If you take the vectors of the two edges 'outwards' from the vertex.position you can then get the angle_between them.
The angle will always be returned as <=180 degrees - even if it's really >.
If you use edge_vector.cross(face.normal) you get +/-ve values in the result.
You can then 'cross' these together.
Getting the cross value returns different results depending on whether the angle is <180 or not - I think it will be 0,0,0 if it's <=180degrees ?
By noting the appropriate value of the z (?) you can add 180 to the angle if it's found to be needed when z != 0 [-ve?]...
You'll need to check the way these values change - unfortunately I haven't go access to my 'code-snippets' right now...
Sorry for the bad explanation - but it is possible to test for angles >180 this way - I have done it... -
Hello again and thanks for all the input
to better illustrate what the needs are for this plugin i have drawn a picture of the typical use of these fillets in a bit of sheet material say 3/8 inch MDF
while T bones would be good they are not critical .
however the dogbone type fillets are as you can see. t bones are just another way to get the same result.

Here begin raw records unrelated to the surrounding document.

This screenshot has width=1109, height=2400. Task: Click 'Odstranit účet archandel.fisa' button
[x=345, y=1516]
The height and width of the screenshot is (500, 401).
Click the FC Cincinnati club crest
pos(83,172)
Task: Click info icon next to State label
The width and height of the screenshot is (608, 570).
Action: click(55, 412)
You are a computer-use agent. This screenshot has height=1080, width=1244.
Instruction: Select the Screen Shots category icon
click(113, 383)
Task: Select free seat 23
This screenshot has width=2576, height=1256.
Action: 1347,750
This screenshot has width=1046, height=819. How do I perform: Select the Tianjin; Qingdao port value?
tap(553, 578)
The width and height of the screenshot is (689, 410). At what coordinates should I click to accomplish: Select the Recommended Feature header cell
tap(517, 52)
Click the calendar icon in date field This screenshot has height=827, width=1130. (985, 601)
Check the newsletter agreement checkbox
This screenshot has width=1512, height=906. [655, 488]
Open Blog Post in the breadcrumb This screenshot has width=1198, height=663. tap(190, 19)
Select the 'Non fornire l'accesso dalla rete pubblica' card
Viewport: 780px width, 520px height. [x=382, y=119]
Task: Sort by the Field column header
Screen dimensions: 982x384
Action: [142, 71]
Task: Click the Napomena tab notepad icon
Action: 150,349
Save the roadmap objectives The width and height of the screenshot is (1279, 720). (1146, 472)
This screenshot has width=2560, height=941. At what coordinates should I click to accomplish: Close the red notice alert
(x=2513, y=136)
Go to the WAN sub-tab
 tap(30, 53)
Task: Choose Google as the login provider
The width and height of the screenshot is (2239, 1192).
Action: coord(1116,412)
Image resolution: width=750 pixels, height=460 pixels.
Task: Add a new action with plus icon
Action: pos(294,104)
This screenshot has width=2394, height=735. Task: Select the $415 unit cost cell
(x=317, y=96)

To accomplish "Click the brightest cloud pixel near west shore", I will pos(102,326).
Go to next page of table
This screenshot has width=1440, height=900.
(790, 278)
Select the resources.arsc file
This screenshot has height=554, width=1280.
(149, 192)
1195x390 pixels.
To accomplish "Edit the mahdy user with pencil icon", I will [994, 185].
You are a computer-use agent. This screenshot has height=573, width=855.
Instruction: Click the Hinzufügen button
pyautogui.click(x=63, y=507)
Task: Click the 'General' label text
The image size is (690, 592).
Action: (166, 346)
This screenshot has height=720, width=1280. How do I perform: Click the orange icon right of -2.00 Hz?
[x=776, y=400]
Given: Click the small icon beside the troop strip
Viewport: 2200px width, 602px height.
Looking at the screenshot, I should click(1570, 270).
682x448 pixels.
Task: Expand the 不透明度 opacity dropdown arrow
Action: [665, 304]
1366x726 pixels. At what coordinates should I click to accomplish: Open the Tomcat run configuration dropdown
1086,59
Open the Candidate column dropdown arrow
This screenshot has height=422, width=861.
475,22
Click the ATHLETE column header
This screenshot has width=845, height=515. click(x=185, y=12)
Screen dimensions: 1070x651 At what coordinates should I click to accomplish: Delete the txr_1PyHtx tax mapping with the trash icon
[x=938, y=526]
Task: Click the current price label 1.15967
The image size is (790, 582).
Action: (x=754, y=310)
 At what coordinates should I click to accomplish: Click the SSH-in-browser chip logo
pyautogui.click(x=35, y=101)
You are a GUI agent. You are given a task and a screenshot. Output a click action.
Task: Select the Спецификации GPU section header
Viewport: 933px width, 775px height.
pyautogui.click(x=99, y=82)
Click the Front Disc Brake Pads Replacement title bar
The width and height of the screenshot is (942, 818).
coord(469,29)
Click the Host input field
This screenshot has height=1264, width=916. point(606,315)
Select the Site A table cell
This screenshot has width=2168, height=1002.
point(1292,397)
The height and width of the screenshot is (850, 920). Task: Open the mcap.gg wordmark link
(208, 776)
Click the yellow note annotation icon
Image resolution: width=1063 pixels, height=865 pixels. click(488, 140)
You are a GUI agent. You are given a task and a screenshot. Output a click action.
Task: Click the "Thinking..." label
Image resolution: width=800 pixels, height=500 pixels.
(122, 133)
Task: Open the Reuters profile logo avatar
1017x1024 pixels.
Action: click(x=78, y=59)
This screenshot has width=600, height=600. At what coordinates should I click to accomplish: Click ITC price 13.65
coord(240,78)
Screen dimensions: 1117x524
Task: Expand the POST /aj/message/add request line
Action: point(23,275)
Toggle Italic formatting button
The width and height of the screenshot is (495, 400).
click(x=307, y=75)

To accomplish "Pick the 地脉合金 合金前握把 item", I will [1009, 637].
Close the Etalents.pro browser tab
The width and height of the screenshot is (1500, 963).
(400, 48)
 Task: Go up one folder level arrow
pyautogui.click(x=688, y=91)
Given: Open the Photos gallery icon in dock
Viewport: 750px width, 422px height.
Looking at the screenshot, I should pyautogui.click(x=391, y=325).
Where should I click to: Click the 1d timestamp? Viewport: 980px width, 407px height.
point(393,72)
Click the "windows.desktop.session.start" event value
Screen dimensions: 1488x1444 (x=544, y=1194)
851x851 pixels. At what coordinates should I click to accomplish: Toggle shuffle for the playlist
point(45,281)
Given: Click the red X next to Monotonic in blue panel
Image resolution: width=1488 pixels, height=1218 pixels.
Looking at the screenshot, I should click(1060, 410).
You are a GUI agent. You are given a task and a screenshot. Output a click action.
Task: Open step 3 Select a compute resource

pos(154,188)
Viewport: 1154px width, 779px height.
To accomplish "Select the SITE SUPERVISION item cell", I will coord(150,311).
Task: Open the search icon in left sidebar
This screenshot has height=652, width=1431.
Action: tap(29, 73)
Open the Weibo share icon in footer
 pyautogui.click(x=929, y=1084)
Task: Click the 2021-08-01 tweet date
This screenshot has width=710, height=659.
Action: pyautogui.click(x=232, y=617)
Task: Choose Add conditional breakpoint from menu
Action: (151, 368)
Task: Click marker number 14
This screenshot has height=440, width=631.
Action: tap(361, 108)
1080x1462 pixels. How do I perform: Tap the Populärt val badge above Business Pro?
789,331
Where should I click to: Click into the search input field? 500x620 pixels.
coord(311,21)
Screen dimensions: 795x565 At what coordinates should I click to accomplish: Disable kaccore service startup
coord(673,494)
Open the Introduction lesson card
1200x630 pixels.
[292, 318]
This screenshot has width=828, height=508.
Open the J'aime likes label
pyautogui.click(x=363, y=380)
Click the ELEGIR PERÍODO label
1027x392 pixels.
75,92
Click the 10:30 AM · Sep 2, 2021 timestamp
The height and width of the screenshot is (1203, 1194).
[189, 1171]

when i drew this i noticed that the weld and trim comands were different for the inside square and the outside trims just thought i would note that..as the mathe must be different for both?
the options shown in the picture would be typical of the actual uses. i have uses a larger arc for this drawing but in real life the arc would be usually say 1/4 inch if cutting 3/8 thickness sheet material say plywood or MDF. i hope this better shows what i am trying to achieve..some of the projetcs i have in mind have hundreds of parts so doing it all by hand with circles etc would be a nightmare hence the need for a plugin to help automate this process. if you imagine when drawing if a guy or gal enter a radius then could point to the coner intersection of a square or inside corner then click and it would be selected then click again and presto a fillet appears one would be in CNC heaven -
That works for edges on any plane in 3D space?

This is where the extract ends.